* Pedido 1 *
No texto sobre a tutela de Britney Spears, que juiz redigiu as palavras citadas que justificaram a decisão no caso Buck vs Bell?
* Pedido 2 *
Por favor, continue o texto sobre a tutela de Britney Spears a partir da sua última frase.

* Texto a ler *
* * *
No final do mês de junho, saíram a público as declarações de Britney Spears durante uma audiência virtual perante o tribunal de Los Angeles, naquele que foi mais um capítulo da luta da cantora contra o regime de tutela que lhe fora imposto. Durante os mais de vinte minutos do testemunho da artista, Britney alegou que a tutela a impedia de casar e ter filhos, acrescentando ainda que, devido ao mesmo processo, não pode remover o dispositivo intrauterino para voltar a reproduzir: "Eu mereço os mesmos direitos que qualquer outra pessoa, tendo um filho, uma família, quaisquer uma dessas coisas e mais", protestou.
A história deixou os Estados Unidos em choque. Muitos desconheciam que em pleno século XXI a possibilidade de retirar a liberdade reprodutiva de um indivíduo – no país que tem na palavra ‘Freedom’ praticamente um slogan nacional – ainda seria uma realidade.
O caso Britney - recorde-se que o regime atual origina do ano 2008 após uma crise de saúde mental da cantora - levou a que a imprensa norte-americana ‘desenterrasse’ o caso Buck vs Bell de 1927: uma mulher chamada Carrie Buck recorria à justiça para contestar a esterilização forçada de que era alvo por parte da família, e tudo porque a considerava ser de intelecto limitado. Quando Carrie foi violada por um familiar e engravidou, a família transportou-a a uma instituição que a impedisse de reproduzir. O tribunal ignorou os argumentos de Carrie e aprovou a sua esterilização, porque seria "melhor para o mundo se a sociedade impedisse aqueles que são manifestamente inaptos de continuar a sua espécie", palavras redigidas pelo juiz Oliver Holmes Jr como reflexo da opinião maioritária do grupo de juízes.
* * *
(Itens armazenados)

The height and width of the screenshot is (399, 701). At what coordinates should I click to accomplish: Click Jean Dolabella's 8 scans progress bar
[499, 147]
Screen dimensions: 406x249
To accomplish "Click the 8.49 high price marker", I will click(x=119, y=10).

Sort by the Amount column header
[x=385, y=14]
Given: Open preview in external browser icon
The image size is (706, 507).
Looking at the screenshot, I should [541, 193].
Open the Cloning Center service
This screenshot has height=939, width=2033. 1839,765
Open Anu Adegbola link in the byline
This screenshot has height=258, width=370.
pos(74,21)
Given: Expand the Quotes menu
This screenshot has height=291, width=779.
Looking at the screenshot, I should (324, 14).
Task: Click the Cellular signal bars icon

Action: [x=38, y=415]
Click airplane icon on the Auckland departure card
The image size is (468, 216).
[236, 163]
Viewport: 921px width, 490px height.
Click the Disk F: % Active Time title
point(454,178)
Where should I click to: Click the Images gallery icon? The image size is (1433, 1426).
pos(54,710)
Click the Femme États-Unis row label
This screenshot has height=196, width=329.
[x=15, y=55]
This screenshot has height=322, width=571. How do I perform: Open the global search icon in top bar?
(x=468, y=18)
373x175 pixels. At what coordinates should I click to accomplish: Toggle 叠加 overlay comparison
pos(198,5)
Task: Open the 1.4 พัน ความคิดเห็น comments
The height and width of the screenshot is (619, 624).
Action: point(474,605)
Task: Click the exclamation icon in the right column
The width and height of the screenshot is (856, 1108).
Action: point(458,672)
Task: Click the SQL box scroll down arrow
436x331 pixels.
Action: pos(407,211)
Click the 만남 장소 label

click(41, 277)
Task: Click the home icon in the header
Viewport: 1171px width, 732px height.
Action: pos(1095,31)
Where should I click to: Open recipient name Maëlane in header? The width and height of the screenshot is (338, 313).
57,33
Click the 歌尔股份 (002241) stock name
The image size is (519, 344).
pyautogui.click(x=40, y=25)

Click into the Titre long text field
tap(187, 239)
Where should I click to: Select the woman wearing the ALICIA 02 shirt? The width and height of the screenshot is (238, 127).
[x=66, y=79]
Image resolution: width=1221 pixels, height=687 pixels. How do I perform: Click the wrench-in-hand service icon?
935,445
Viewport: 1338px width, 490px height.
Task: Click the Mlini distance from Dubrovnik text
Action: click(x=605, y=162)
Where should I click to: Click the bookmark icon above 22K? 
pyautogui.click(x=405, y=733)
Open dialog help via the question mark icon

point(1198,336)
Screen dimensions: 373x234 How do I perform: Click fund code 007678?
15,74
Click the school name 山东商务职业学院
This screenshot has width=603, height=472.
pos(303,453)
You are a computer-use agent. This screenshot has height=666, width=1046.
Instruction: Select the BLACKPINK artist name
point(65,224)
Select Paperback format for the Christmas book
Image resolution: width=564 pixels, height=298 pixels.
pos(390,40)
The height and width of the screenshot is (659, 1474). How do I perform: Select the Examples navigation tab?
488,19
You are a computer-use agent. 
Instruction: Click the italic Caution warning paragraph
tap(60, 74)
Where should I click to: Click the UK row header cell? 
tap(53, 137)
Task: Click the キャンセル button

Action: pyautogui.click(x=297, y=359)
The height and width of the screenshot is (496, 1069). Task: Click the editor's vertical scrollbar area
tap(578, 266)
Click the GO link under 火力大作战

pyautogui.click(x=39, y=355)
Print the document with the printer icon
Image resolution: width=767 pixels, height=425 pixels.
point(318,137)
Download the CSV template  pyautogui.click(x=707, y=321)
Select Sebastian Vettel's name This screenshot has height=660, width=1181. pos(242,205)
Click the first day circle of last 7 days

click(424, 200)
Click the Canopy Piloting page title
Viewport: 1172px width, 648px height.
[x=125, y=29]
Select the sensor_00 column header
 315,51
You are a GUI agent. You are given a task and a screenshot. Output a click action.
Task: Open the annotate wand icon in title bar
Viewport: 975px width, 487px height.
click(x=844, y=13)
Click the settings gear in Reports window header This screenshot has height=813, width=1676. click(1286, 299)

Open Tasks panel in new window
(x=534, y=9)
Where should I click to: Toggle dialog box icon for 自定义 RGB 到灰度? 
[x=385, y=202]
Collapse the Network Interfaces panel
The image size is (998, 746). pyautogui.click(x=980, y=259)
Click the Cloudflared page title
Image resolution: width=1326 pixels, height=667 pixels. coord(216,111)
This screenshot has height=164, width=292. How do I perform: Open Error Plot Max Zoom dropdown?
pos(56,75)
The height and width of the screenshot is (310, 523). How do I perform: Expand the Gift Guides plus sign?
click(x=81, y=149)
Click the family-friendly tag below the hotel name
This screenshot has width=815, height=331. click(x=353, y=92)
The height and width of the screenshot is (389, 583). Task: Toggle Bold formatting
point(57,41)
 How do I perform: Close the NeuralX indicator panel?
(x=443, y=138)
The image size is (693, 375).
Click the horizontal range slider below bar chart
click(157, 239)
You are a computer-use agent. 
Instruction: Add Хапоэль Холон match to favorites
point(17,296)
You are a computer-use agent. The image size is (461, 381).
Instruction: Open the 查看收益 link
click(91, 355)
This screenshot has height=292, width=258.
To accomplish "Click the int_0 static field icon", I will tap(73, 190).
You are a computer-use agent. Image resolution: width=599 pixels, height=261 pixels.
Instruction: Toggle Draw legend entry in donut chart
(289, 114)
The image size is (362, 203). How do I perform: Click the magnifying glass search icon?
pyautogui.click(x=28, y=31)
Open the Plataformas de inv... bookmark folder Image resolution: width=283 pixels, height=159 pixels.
* * *
* Resultado 1 *
O juiz Oliver Holmes Jr.

* Resultado 2 *
Este caso criou um precedente que levaria à limitação reprodutiva permanente de cerca de 70 mil norte-americanos, a maioria mulheres, numa decisão que nunca foi revertida e foi utilizada num ano tão recente como o de 2001, segundo conta o jornalista Adam Cohen no programa da NPR, ‘Fresh Air’. Adicionalmente, é importante denotar que a remoção da liberdade reprodutiva está longe de ser algo do passado: em declarações à ‘The 19th’, a professora de Direito, Melissa Murray, afirmou que "a esterilização forçada, quer temporária, quer permanente, é bastante comum nos Estados Unidos, nomeadamente na comunidade deficiente." O mesmo artigo indica que em 2020, um denunciante terá alertado para a esterilização forçada em imigrantes ilegais num centro de detenção no estado da Geórgia.
E em Portugal? Em 2015, uma jovem de 20 anos foi esterilizada em Santa Maria da Feira, após pedido da mãe. De acordo com o jornal ‘Público’, quando o Hospital de São Sebastião explicou que o consentimento judicial era imperativo para um procedimento deste género, a progenitora decidiu, ao invés de o requerer, pedir a interdição legal da filha, tornando-se assim tutora legal. Após a insistência da mãe, a equipa médica acabou mesmo por executar a intervenção de laqueação das trombas da jovem. Contactado pelo diário na altura, o jurista André Dias Pereira afirmou que o hospital havia "cometido uma violação do procedimento previsto pelo Direito."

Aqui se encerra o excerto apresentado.